I fear data lost during file transfer.

Usually I dealing with large number (>>50k) of files, they might be small, or have various peculiarity.

When moving data between devices, it’s prudent to use file transfer (copying), not move operation. But if file transfer didn’t ensure data integrity, trusting the new copy will lead to deletion of the old copy, potentially causing data lost.

That happened to me multiple times. File transfer could be interrupted, or some files just fail to get through due to permission issues or disk corruption, or the tool itself is buggy and hangs, both Windows explorer and Mac Finder could hang.

The go-to GUI tool for this is FreeFileSync: Open Source File Synchronization & Backup Software. I can be very much assured by its file transfer robustness, pre-comparison (with disk usage stats), excellent progress reporting, and post-comparison.

But if I’m dealing with data on NAS, it would be cumbersome to use a GUI tool.

I need a CLI or TUI for at least progress reporting, and post-comparison.

Recently I finally have a satisfying solution.

uvx rsyncy is a wrapper around rsync with progress reporting. rsync has error-prone options but that can be avoided with pre-verified scripts. It’s also not fast enough, and doesn’t seem to support resuming transfer for large files, but these are bearable, because I’m definitely doing other stuff during transfer.

I tried rusync, which is indeed much faster. But it doesn’t preserve a type of crucial metadata: timestamps.

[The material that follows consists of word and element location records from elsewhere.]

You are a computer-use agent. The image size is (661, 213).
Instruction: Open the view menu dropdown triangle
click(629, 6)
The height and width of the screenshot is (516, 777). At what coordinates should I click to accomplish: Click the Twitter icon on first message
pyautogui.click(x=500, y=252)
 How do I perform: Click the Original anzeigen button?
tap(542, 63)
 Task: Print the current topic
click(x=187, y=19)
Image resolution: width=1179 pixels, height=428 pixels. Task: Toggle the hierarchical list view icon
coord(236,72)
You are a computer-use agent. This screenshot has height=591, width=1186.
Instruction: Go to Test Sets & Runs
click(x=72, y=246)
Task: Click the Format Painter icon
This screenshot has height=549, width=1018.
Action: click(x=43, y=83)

This is unfortunately a deal breaker for me, and caused a mess for some of my data before I realized this issue. Might fork it to fix this.

For post-comparison, I have written a Python script around PsychedelicShayna/jw.

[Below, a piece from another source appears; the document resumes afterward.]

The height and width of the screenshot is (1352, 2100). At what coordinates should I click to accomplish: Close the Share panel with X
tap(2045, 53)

jw is based on the rust library jwalk ( which is also behind dua that I use in file deletion) for traversing deep directories efficiently, and xxHash (an extremely fast non-cryptographic hash algorithm) for checking file integrity.

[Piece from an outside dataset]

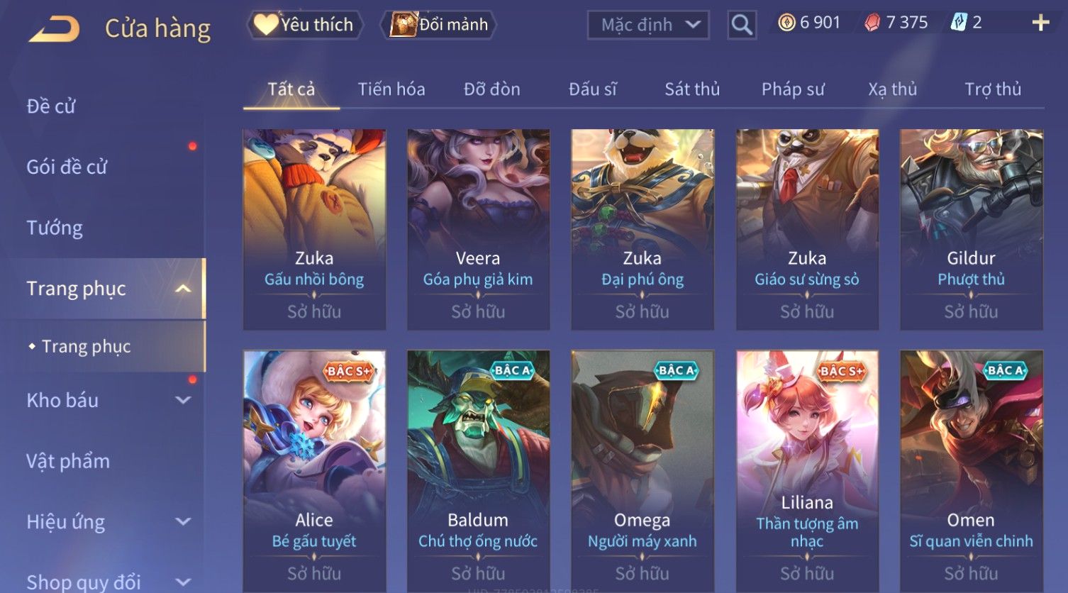The image size is (1068, 593).
Task: Select Veera Góa phụ giả kim skin card
Action: pos(478,229)
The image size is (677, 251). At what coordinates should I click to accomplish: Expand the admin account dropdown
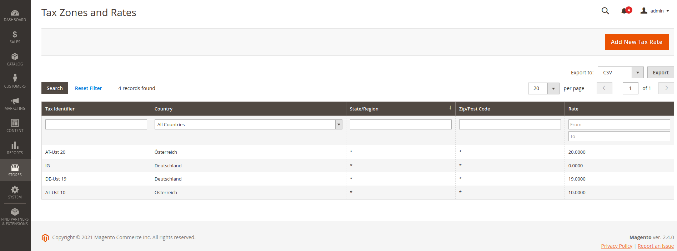(x=655, y=11)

Additionally I’ve also checked the timestamp mismatch by sampling some files, which is still done in Python. In future I wish to use native implementation and check a larger portion of files.

With rsyncy reporting progress for the underlying reliable rsync, and jw for file integrity and timestamps consistency, I can have great confidence that no data is lost during transfer.

The jw hash file could also be used to check file integrity if I have messed around with the new copy. It could also be part of the solution for tracking file movements, and ensuring that I haven’t lost anything when I move files around for re-organization.